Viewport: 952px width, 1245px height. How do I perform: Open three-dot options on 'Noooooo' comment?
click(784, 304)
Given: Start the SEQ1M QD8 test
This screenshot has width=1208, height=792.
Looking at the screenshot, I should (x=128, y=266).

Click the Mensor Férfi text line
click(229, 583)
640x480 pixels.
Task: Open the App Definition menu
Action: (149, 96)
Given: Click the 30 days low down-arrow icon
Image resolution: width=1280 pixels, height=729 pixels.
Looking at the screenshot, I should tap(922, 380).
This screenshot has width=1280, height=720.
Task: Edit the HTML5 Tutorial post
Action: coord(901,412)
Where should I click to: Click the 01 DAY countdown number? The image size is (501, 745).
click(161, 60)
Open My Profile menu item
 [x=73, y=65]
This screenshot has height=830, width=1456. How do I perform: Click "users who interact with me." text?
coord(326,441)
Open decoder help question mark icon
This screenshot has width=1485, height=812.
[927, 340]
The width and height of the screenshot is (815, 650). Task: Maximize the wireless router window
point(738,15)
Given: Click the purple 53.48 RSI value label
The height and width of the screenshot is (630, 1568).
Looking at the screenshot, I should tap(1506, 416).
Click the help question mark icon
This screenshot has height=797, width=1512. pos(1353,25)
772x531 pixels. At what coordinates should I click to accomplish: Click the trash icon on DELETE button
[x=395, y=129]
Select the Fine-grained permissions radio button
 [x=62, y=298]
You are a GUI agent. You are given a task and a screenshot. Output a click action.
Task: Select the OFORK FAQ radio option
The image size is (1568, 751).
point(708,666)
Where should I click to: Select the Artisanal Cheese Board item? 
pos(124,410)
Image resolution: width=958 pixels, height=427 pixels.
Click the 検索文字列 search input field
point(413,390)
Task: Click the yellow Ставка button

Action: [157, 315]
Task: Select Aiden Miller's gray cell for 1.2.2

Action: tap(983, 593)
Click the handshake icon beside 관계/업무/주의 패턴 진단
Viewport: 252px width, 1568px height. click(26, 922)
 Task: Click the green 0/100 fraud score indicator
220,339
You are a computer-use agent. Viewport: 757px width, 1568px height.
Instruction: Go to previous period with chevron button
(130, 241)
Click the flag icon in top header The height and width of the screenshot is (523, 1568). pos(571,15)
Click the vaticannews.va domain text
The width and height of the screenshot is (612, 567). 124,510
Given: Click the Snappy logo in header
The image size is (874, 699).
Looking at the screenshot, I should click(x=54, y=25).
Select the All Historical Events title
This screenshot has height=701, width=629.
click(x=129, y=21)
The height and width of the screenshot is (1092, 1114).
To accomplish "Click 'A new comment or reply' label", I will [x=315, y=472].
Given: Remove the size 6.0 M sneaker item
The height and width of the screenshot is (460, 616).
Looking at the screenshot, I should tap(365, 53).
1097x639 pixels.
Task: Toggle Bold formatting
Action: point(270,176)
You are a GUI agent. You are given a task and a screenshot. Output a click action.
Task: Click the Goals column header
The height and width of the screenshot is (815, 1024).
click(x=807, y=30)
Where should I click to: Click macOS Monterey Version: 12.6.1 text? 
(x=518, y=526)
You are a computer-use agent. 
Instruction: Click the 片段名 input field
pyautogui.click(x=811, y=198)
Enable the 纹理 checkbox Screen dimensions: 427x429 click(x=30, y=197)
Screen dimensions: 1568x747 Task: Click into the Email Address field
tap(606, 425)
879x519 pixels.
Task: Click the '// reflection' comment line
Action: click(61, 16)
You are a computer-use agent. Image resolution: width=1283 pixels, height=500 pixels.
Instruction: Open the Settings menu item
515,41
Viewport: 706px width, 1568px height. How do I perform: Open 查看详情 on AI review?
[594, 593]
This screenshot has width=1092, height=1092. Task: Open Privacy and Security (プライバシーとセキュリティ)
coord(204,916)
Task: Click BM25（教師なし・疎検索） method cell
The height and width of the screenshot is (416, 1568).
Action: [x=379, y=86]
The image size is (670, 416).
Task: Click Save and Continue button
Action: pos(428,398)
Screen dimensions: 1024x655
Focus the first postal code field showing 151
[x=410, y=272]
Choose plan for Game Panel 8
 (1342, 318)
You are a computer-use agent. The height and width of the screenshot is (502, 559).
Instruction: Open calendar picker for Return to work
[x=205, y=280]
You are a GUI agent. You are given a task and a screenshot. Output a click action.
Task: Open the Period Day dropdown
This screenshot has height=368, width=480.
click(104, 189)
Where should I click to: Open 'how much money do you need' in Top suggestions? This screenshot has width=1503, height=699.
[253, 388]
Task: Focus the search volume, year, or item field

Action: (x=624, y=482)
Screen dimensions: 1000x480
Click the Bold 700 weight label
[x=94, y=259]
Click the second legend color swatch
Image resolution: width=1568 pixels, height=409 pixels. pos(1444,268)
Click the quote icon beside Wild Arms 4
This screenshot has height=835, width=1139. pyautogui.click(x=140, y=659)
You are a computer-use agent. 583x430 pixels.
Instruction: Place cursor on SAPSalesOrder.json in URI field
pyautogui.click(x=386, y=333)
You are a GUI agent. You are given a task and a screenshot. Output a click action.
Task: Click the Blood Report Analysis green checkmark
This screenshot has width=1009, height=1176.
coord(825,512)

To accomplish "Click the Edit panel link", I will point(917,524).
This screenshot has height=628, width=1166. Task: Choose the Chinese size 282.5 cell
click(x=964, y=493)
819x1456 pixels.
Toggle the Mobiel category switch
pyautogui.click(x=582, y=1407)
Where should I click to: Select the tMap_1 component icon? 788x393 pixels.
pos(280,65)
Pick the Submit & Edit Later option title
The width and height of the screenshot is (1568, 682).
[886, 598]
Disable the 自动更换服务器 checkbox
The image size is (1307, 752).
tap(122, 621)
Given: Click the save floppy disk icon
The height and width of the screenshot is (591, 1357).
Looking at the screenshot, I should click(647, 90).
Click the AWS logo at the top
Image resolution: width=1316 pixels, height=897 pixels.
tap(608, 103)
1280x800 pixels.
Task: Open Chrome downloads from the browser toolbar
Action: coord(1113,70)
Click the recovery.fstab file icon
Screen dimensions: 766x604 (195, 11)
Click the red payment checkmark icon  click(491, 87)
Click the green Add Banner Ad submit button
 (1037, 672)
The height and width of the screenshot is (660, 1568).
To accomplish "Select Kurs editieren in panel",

## To do
Wherever a line in the data above holds "checkmark", copy that line.

## Exercise solution
Task: Click the Blood Report Analysis green checkmark
Click the red payment checkmark icon  click(491, 87)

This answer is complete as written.